**Records for this exercise:**
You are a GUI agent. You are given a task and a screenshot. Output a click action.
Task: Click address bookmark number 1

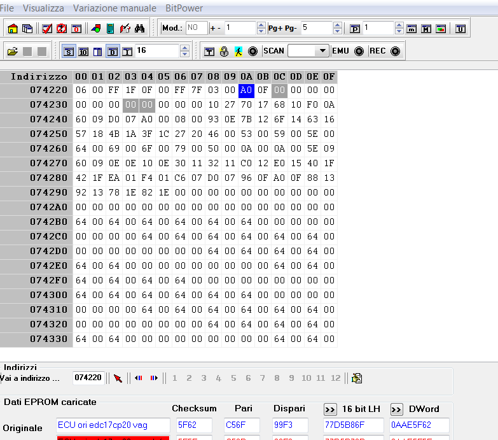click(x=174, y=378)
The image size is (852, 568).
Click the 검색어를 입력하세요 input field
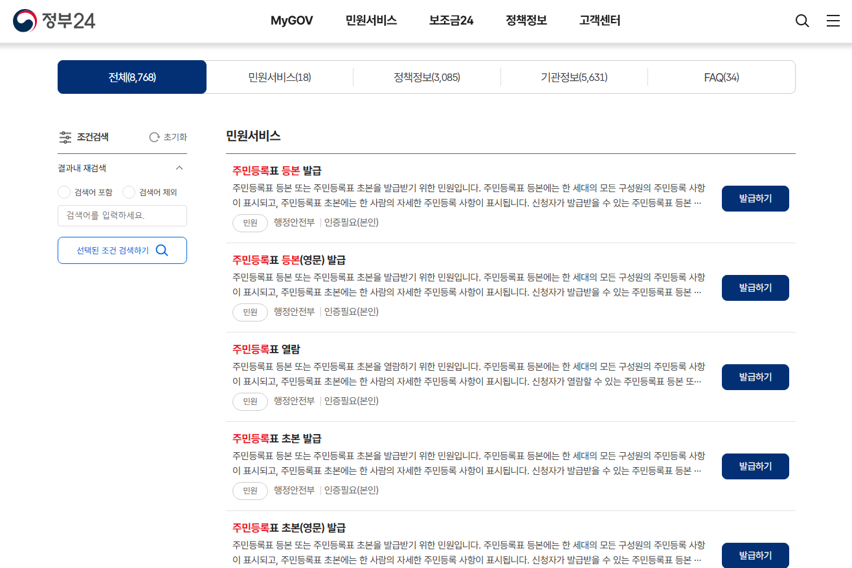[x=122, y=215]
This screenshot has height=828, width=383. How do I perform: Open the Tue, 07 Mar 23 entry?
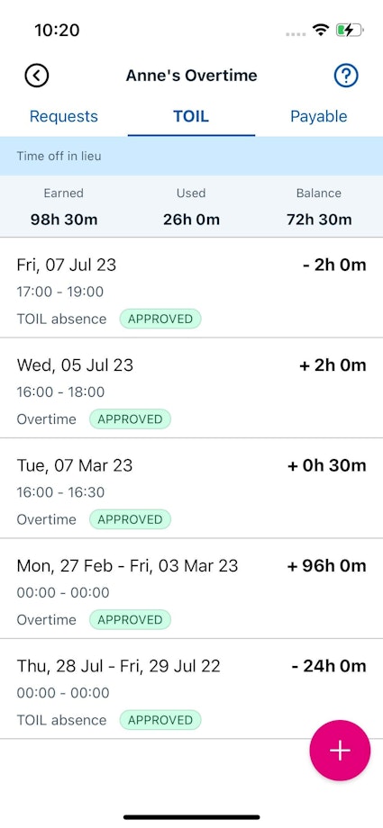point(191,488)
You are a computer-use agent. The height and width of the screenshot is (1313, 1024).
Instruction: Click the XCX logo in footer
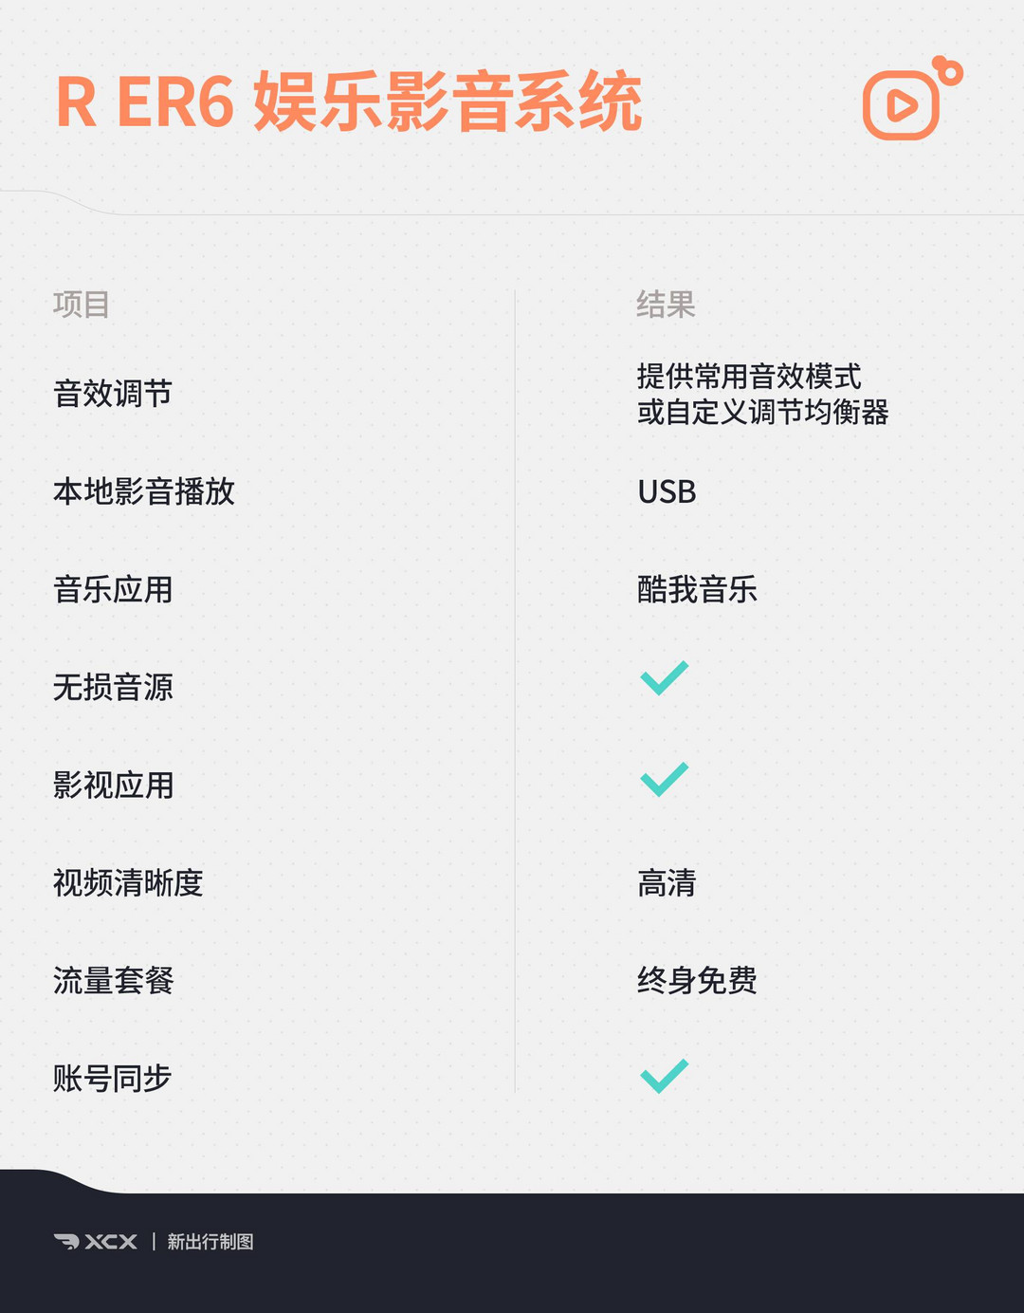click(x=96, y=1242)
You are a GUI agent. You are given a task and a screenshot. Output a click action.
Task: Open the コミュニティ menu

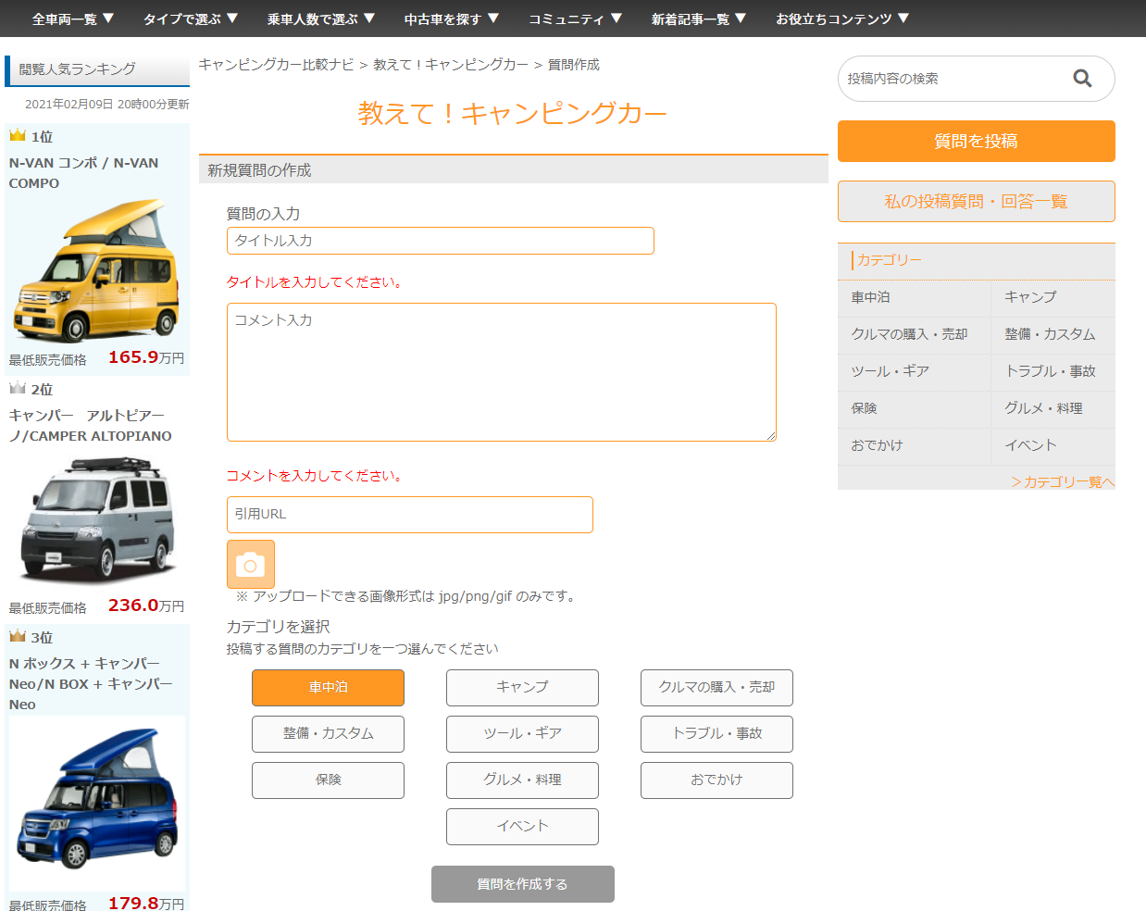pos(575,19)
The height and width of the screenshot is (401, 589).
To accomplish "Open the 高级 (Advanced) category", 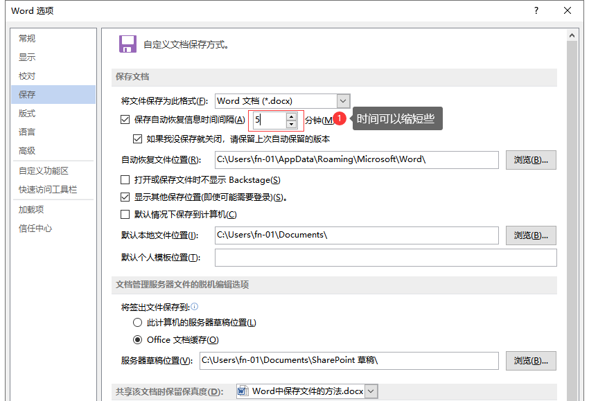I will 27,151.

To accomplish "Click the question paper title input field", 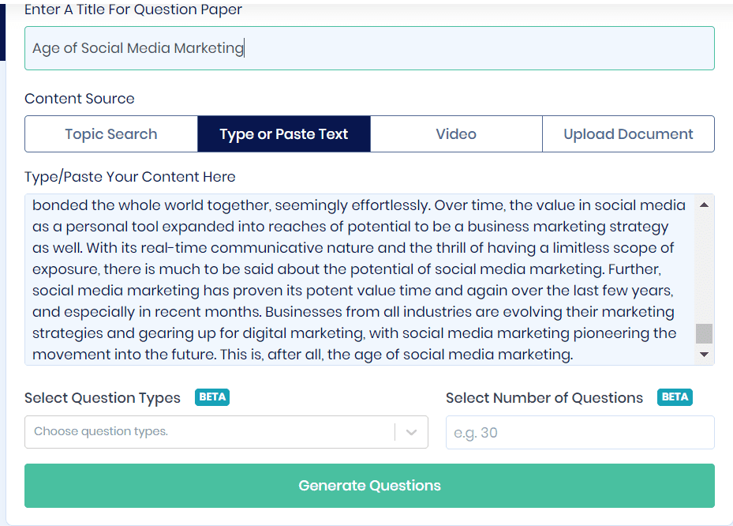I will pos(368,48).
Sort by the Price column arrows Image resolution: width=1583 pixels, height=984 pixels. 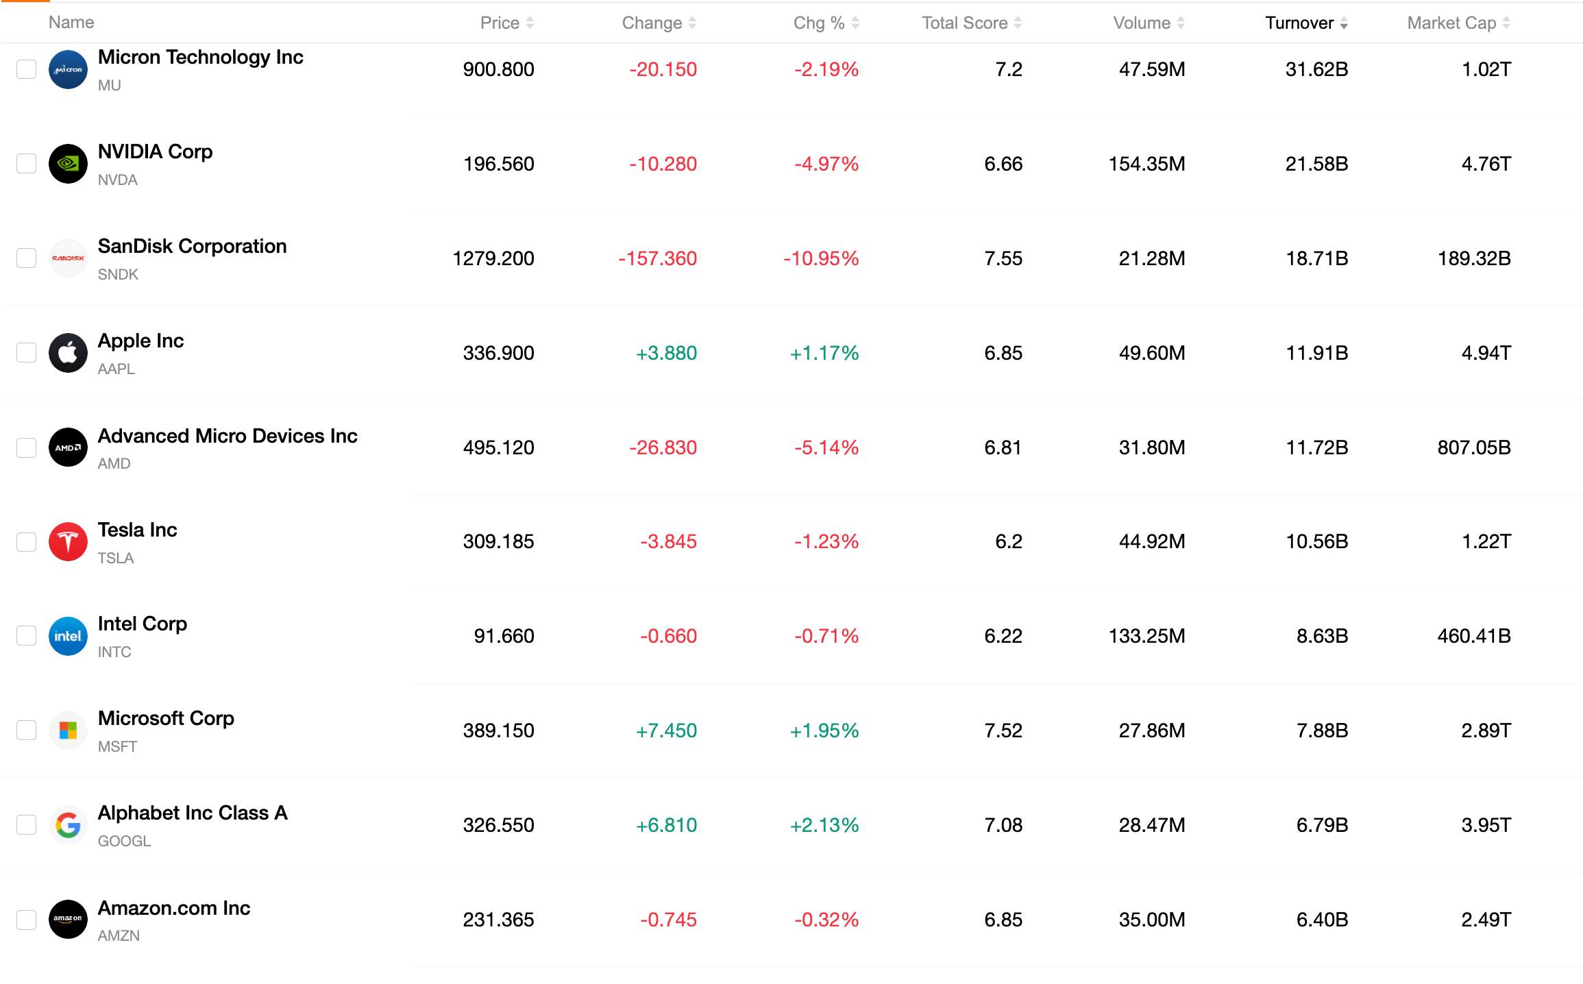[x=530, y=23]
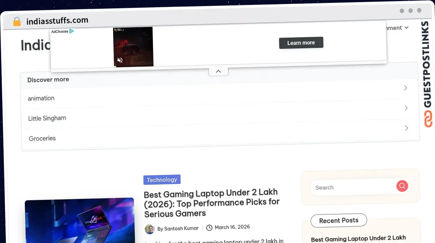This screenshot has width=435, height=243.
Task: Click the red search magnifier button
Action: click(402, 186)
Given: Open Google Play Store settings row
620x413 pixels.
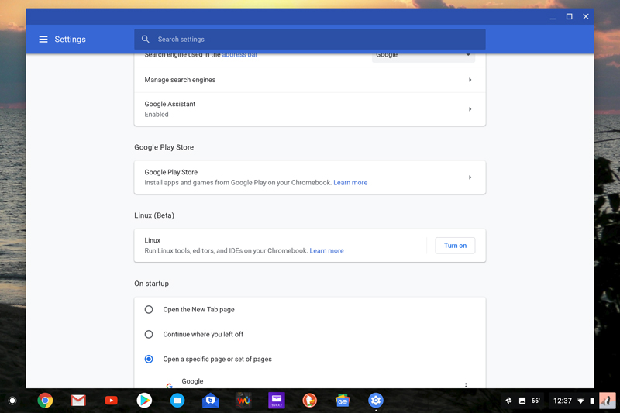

**What is being asked:** Once the line with "Instruction: Click the XCX logo in footer" is found in the data above, reproduce it and each line after it exactly, through the line with "The height and width of the screenshot is (401, 589).". Omit the pictures.

**Solution to this exercise:**
Instruction: Click the XCX logo in footer
click(x=96, y=1242)
You are a GUI agent. You are given a task and a screenshot. Output a click action.
Task: Open the コミュニティ menu

pos(575,19)
The height and width of the screenshot is (401, 589).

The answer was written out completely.